Mahasiswa Semarang Menggugat: UU TNI yang Baru Disahkan Picu Gelombang Protes di DPRD Jateng

Aksi unjuk rasa yang digalang oleh Aliansi Badan Eksekutif Mahasiswa (BEM) se-Semarang Raya memadati kawasan DPRD Jawa Tengah (Jateng) pada Kamis sore, 20 Maret 2025. Ratusan mahasiswa dari berbagai universitas di Semarang turun ke jalan, menyuarakan penolakan terhadap Undang-Undang (UU) TNI yang baru saja disahkan. Aksi ini menjadi sorotan publik dan media, menggambarkan kekhawatiran mendalam di kalangan mahasiswa terhadap implikasi UU tersebut.

Massa aksi memulai long march dari depan Polda Jateng menuju Gedung DPRD Jateng di Jalan Pahlawan, Kota Semarang, sekitar pukul 15.20 WIB. Sepanjang perjalanan, mereka membawa spanduk dan poster-poster bernada protes, di antaranya bertuliskan "Tentara Pulang ke Barak", "Welcome Neo Orba", dan "Tolak UU TNI, Welcome Orba". Orasi-orasi bersemangat bergema di atas mobil pikap, menyampaikan aspirasi dan kekecewaan terhadap pengesahan UU TNI.

Falsafi, seorang mahasiswa dari Universitas Diponegoro (Undip) yang turut serta dalam aksi tersebut, mengungkapkan bahwa unjuk rasa ini merupakan respons terhadap pengesahan UU TNI yang dianggap merugikan masyarakat. "Kita melihat pemerintah melakukan revisi RUU TNI dan agaknya itu merugikan masyarakat karena hal itu menimbulkan dwifungsi TNI," ujarnya, menekankan kekhawatiran akan kembalinya peran ganda TNI yang dianggap problematis.

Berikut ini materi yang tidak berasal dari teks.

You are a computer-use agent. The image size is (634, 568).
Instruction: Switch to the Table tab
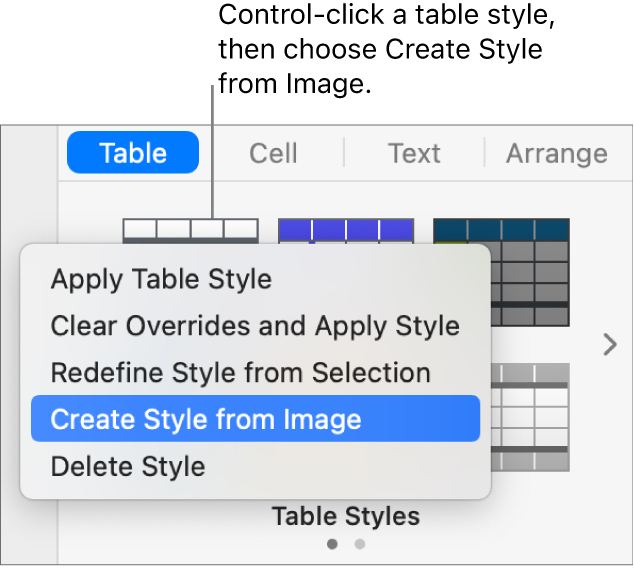(x=133, y=153)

"Kita menuntut untuk mencabut UU TNI. Sebenarnya hasil konsolidasi semalam, setting goals kita adalah menggagalkan RUU TNI. Namun tadi pagi, revisi UU TNI sudah disahkan," lanjut Falsafi, menjelaskan bahwa aksi ini awalnya bertujuan untuk menggagalkan Rancangan UU (RUU) TNI, namun pengesahan yang tiba-tiba membuat mereka mengubah strategi menjadi menuntut pencabutan UU tersebut.

Lebih lanjut, Falsafi menyoroti berbagai keresahan yang muncul akibat disahkannya UU TNI. Salah satu kekhawatiran utama adalah potensi direbutnya lapangan pekerjaan oleh anggota TNI, yang dapat mempersempit peluang kerja bagi masyarakat sipil. Hal ini menimbulkan ketidakpastian dan kecemasan di kalangan mahasiswa, terutama mereka yang akan segera memasuki dunia kerja.

Aksi Aliansi BEM se-Semarang Raya ini menjadi simbol perlawanan terhadap kebijakan yang dianggap tidak pro-rakyat. Mereka berharap suara mereka didengar oleh para pembuat kebijakan dan UU TNI yang kontroversial ini dapat ditinjau kembali.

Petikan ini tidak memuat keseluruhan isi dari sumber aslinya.